## Given data
######
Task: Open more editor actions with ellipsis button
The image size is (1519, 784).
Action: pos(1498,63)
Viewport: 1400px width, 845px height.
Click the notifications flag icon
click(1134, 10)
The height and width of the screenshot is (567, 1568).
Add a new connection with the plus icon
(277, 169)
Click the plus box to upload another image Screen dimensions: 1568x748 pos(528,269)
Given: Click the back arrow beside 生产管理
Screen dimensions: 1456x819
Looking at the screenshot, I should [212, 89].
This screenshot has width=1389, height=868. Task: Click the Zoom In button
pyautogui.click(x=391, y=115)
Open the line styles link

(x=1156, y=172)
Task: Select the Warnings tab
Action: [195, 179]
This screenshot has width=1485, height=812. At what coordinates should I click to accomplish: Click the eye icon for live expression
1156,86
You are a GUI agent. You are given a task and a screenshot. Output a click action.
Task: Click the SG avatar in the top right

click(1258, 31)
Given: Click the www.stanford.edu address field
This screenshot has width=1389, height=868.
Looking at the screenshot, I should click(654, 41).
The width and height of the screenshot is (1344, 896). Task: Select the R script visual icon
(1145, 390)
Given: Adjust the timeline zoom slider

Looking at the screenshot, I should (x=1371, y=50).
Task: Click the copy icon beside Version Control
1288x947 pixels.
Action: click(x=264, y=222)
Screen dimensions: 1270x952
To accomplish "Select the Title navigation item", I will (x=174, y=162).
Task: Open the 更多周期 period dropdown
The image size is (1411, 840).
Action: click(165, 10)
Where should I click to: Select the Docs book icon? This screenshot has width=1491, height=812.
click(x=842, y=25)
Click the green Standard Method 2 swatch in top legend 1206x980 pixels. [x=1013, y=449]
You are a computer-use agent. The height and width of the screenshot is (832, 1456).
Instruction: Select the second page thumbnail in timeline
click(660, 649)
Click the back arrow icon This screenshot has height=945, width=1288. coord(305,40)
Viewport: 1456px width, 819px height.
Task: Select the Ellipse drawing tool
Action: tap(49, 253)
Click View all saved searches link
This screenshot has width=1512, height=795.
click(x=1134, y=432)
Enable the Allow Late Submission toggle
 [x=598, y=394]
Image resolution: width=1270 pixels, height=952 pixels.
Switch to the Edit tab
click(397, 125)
######
## Instructions for the task
Would you retype the listing above in full, exactly as it reads?

## Solution to the problem
Task: Open more editor actions with ellipsis button
The image size is (1519, 784).
Action: pos(1498,63)
Viewport: 1400px width, 845px height.
Click the notifications flag icon
click(1134, 10)
The height and width of the screenshot is (567, 1568).
Add a new connection with the plus icon
(277, 169)
Click the plus box to upload another image Screen dimensions: 1568x748 pos(528,269)
Given: Click the back arrow beside 生产管理
Screen dimensions: 1456x819
Looking at the screenshot, I should [212, 89].
This screenshot has width=1389, height=868. Task: Click the Zoom In button
pyautogui.click(x=391, y=115)
Open the line styles link

(x=1156, y=172)
Task: Select the Warnings tab
Action: [195, 179]
This screenshot has width=1485, height=812. At what coordinates should I click to accomplish: Click the eye icon for live expression
1156,86
You are a GUI agent. You are given a task and a screenshot. Output a click action.
Task: Click the SG avatar in the top right

click(1258, 31)
Given: Click the www.stanford.edu address field
This screenshot has width=1389, height=868.
Looking at the screenshot, I should click(654, 41).
The width and height of the screenshot is (1344, 896). Task: Select the R script visual icon
(1145, 390)
Given: Adjust the timeline zoom slider

Looking at the screenshot, I should (x=1371, y=50).
Task: Click the copy icon beside Version Control
1288x947 pixels.
Action: click(x=264, y=222)
Screen dimensions: 1270x952
To accomplish "Select the Title navigation item", I will (x=174, y=162).
Task: Open the 更多周期 period dropdown
The image size is (1411, 840).
Action: click(165, 10)
Where should I click to: Select the Docs book icon? This screenshot has width=1491, height=812.
click(x=842, y=25)
Click the green Standard Method 2 swatch in top legend 1206x980 pixels. [x=1013, y=449]
You are a computer-use agent. The height and width of the screenshot is (832, 1456).
Instruction: Select the second page thumbnail in timeline
click(660, 649)
Click the back arrow icon This screenshot has height=945, width=1288. coord(305,40)
Viewport: 1456px width, 819px height.
Task: Select the Ellipse drawing tool
Action: tap(49, 253)
Click View all saved searches link
This screenshot has width=1512, height=795.
click(x=1134, y=432)
Enable the Allow Late Submission toggle
 [x=598, y=394]
Image resolution: width=1270 pixels, height=952 pixels.
Switch to the Edit tab
click(397, 125)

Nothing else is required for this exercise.